Gil sonríe torpemente.
– Para ti, sólo lo barato. -Da un par de pasos y extiende la mano hacia Charlie-. La enfermera me ha dicho que tenemos dos minutos. ¿Cómo te encuentras?
– He estado mejor -dice Charlie-. Pero también he estado peor.
– Creo que tu madre está aquí -replica Gil, buscando todavía cómo comenzar.
Charlie ha comenzado a adormilarse, pero se las arregla para sonreír una vez más.
– Pasa desapercibida fácilmente.
– No te irás sin despedirte, ¿verdad? -pregunta Gil en voz baja.
– ¿Del hospital? -dice Charlie, ya demasiado enajenado como para reconocer la intención de la pregunta.
– Sí.
– Tal vez -susurra Charlie-. La comida de este lugar -exhala- es espantosa.
Su cabeza vuelve a caer sobre la almohada en el momento en que la enfermera de cara áspera regresa para decir que se nos ha acabado el tiempo, que Charlie necesita descansar.
– Duerme bien, tío -dice Gil, poniendo el ramo de flores sobre la mesilla de noche.
Charlie no lo escucha.
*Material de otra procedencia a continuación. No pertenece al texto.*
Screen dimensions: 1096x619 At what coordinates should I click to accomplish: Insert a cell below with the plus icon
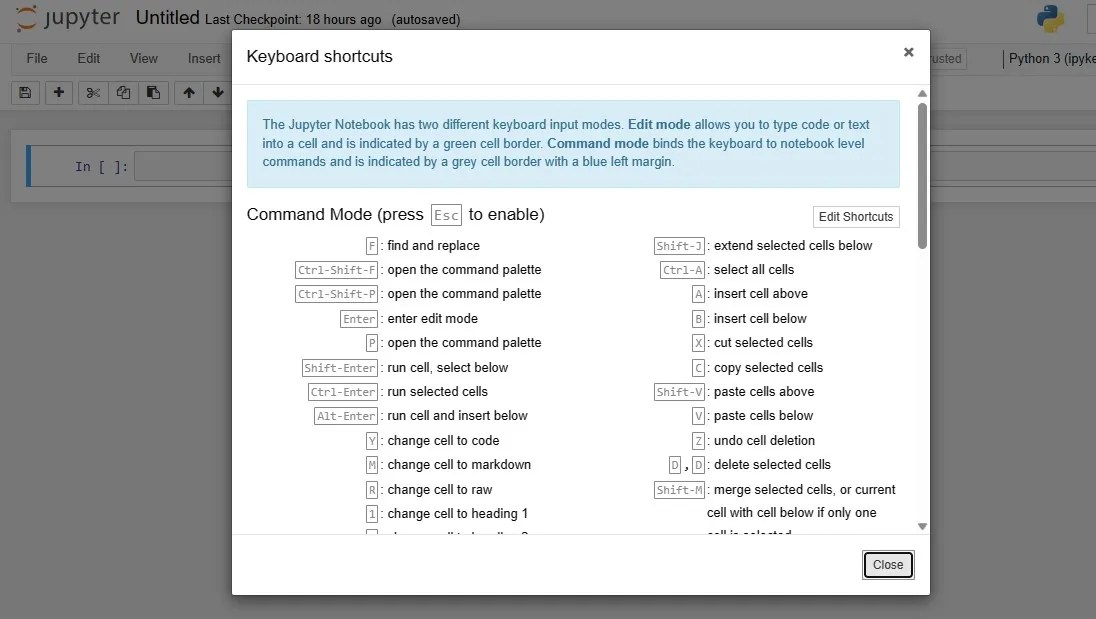[x=58, y=92]
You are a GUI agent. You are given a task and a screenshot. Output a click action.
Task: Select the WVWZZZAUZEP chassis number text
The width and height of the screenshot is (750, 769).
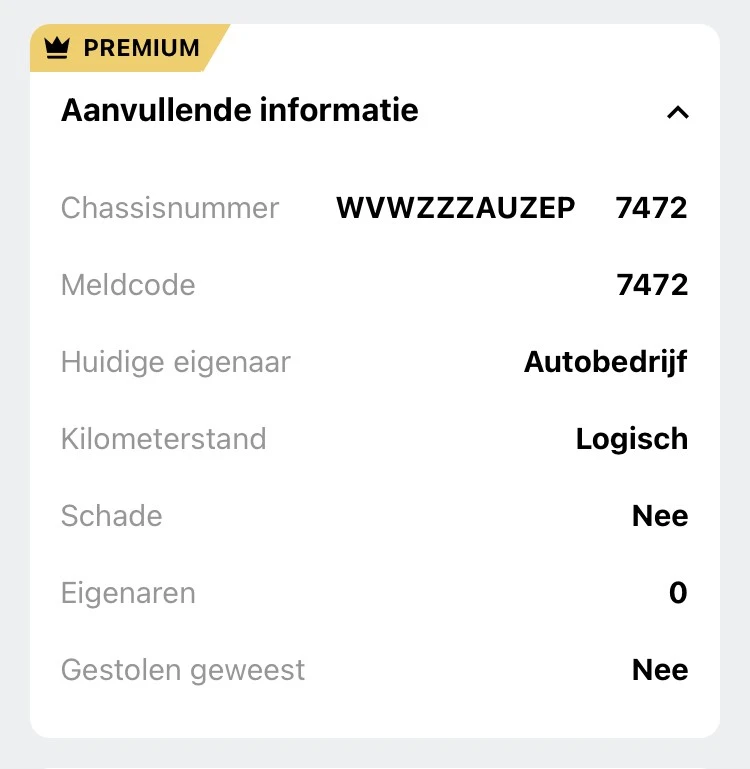point(455,208)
Ya ha comenzado a respirar por la boca.
Antes de irnos vuelvo a mirarlo: allí, sentado en su cama, envuelto en vendajes y rodeado de tubos de gota a gota, me hace pensar en las tiras cómicas que leía de niño. El gigante caído que la medicina logró reconstruir. El paciente cuya misteriosa recuperación sorprendió a los médicos locales. La oscuridad cae sobre Gotham, pero los titulares son los mismos. Hoy, un superhéroe se ha enfrentado a las fuerzas de la naturaleza y ha vivido para quejarse de la comida.
– ¿Se pondrá bien? -pregunta Gil cuando llegamos al aparcamiento de visitantes. El Saab es el único coche. Todavía tiene el capó tan caliente que derrite la nieve que le ha caído.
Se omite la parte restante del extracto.